**Tasks for this exercise:**
1. From the article on coal-fired power, return the passage between "Article excerpt" and "McKenna said Monday.", inclusive.
2. Using the article on coal-fired power, decide whether each statement agrees with it. Answer yes or no, and quote the article's words that settle it.
(a) The government wants 90 per cent of Canada's electricity to come from sustainable sources by 2030.
(b) At present, 70 per cent of Canada's electricity comes from sustainable sources.
(c) Coal-fired units give off mercury pollutants.
3. In the article on coal-fired power, which provinces have coal power that makes up more than eight per cent of Canada's total greenhouse gas emissions?

**Text to read:**
[START]
Newspaper article The Canadian Press

In Name of Clean Energy, Liberals Seek to Snuff out, Clean Up Coal-Fired Power

Newspaper article The Canadian Press

In Name of Clean Energy, Liberals Seek to Snuff out, Clean Up Coal-Fired Power

Article excerpt

Ottawa sets sights on coal-fired power


OTTAWA - The federal Liberal government once again earned the scorn of Saskatchewan's premier Monday with the next phase of its clean-energy strategy: pushing provinces to either phase out or clean up their coal-fired power plants.

The goal of the Trudeau government is to ensure 90 per cent of Canada's electricity comes from sustainable sources by 2030, up from 80 per cent now, Environment Minister Catherine McKenna said Monday.

Coal-fired units are among the largest sources of air pollution in the country, including sulphur dioxides, nitrogen oxides and mercury pollutants.

In addition, coal power in Alberta, Saskatchewan, New Brunswick and Nova Scotia accounts for more than eight per cent of Canada's total greenhouse gas emissions.
[END]
**Available data:**
[START]
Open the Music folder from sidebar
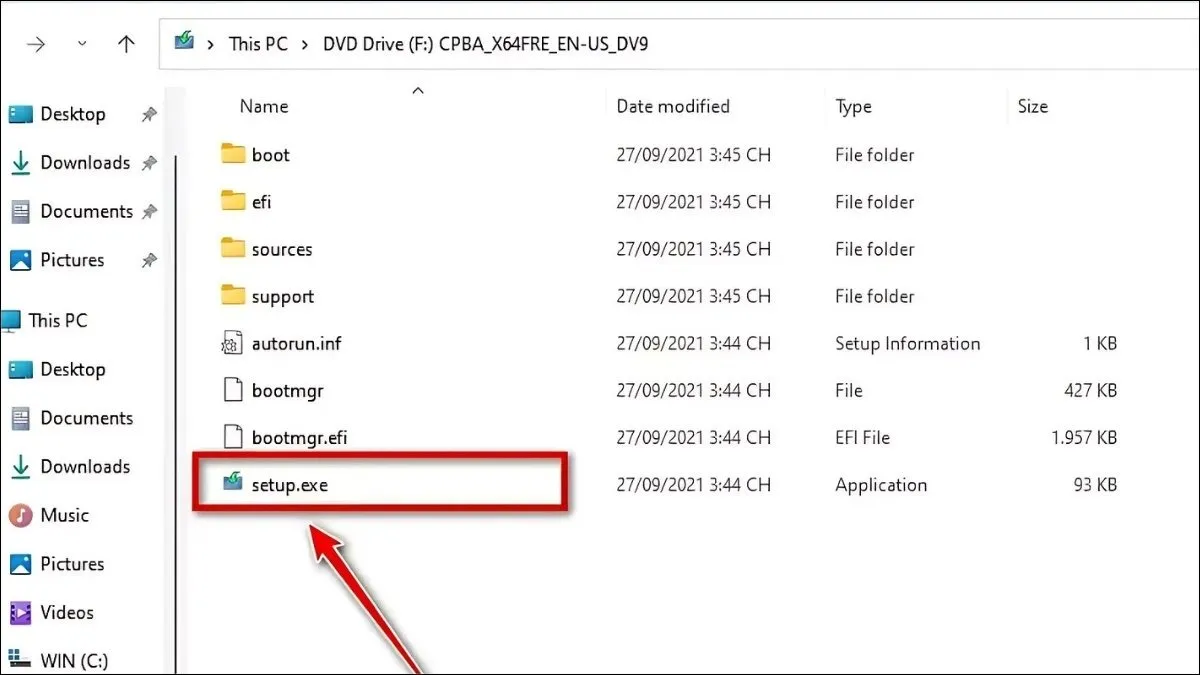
[END]
**Solutions to the problems:**
1.
Article excerpt

Ottawa sets sights on coal-fired power


OTTAWA - The federal Liberal government once again earned the scorn of Saskatchewan's premier Monday with the next phase of its clean-energy strategy: pushing provinces to either phase out or clean up their coal-fired power plants.

The goal of the Trudeau government is to ensure 90 per cent of Canada's electricity comes from sustainable sources by 2030, up from 80 per cent now, Environment Minister Catherine McKenna said Monday.

2.
(a) Yes: "ensure 90 per cent of Canada's electricity comes from sustainable sources by 2030"
(b) No: "up from 80 per cent now"
(c) Yes: "including sulphur dioxides, nitrogen oxides and mercury pollutants"

3. Alberta, Saskatchewan, New Brunswick and Nova Scotia.